Zum fehlenden Kreuz: Wie viele Wahllisten wären wohl ungültig, dürften sie nicht vorgedruckt werden, sondern müssten sie einzeln von Hand ausgefüllt werden?
Lamentieren ist wohl ebenfalls überzeichnet. Fakt ist: Das Wort “Gegenvorschlag” ist sachlich neutral, während der Begriff “Volksvorschlag” mit einer positiven Bedeutung aufgeladen, somit in sich tendenziös ist. Deshalb ist der “Volksvorschlag” im Vorteil.
‘@ Titus
Das nehme ich anders wahr, es sind nur in Ausnahmefällen “allerlei Körperschaften”. In der Regel werden Volksinitiativen von Parteien lanciert – aus strategischen Gründen und um möglich viel Aufmerksamkeit zu erreichen.
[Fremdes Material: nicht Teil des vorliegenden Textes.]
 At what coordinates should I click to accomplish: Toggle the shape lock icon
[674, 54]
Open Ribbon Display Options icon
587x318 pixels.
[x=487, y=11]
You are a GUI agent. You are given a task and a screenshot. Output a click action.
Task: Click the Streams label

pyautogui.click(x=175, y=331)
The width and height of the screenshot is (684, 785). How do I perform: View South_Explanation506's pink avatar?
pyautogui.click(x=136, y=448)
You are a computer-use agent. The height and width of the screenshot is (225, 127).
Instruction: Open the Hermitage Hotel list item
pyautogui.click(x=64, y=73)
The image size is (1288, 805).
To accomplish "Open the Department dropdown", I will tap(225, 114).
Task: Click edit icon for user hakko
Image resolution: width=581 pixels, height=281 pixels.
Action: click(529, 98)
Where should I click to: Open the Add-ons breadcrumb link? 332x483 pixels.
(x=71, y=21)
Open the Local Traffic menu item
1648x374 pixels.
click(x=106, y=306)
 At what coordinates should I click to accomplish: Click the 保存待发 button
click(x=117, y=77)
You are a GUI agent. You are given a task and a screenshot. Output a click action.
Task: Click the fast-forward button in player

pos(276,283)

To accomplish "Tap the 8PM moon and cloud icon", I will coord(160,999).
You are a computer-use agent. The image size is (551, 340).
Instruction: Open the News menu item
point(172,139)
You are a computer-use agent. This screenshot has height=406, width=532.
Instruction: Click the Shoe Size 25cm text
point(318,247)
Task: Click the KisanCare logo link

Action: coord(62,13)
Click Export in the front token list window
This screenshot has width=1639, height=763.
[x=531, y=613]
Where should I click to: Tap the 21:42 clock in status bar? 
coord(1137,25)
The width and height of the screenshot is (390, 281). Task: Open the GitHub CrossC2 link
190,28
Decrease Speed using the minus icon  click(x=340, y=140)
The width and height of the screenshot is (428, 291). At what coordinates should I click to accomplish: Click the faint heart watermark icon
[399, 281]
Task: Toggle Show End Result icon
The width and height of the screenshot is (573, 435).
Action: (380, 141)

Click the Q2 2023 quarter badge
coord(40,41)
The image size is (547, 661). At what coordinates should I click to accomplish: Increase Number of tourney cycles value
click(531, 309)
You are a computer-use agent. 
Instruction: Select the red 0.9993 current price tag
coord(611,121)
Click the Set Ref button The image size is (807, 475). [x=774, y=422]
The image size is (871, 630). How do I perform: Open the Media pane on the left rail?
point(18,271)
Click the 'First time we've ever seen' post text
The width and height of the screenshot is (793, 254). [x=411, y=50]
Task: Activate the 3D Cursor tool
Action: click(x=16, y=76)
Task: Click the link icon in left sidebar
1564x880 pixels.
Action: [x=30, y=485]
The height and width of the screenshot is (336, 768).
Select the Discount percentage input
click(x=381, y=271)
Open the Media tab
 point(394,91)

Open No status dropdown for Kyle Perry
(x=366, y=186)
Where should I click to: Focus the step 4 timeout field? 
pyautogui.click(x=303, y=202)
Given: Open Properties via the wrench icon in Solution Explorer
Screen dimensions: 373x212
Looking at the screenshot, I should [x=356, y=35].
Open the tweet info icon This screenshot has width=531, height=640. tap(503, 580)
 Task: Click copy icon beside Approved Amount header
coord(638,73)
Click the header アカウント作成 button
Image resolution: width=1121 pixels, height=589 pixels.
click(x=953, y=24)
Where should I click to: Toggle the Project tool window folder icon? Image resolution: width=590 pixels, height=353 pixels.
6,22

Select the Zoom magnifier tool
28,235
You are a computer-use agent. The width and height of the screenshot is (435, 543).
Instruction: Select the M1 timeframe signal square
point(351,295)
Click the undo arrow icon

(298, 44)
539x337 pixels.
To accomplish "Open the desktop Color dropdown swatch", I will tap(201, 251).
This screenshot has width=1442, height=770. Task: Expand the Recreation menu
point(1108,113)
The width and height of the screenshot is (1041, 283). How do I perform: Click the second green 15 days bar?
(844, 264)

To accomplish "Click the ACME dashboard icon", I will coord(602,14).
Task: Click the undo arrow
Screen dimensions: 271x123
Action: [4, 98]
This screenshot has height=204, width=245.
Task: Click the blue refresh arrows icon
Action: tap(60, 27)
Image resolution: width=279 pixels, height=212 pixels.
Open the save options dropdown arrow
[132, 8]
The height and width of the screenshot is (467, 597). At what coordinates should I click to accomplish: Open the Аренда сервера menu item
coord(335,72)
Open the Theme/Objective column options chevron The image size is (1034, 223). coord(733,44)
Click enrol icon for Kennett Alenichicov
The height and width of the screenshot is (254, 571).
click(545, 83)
Ob ihr Anliegen auch wirklich zentral ist, steht auf einem anderen Papier.
Hier Einschränkungen zu versuchen wäre allerdings auch danebengeschossen.
@ ubuntubru
1:1 – es wäre vermutlich möglich, dass Verwaltung und Politik in Zukunft konsequent den Terminus “konstruktiven Referendum” brauchen. Das ginge ganz ohne Gesetzesänderung.
Der “Bund” nimmt sich der Sache heute auch an. Mit einem anderen Dreh: der tiefen Stimmbeteiligung.
http://bit.ly/iiZHi5
‘@ Mark Balsiger
Wir sprechen schon vom Gleichen, nur wollte ich es nicht bloss auf die politischen Parteien beschränken. Es gibt auch noch andere Organisationen, die damit die Aufmerksamkeit der Öffentlichkeit suchen.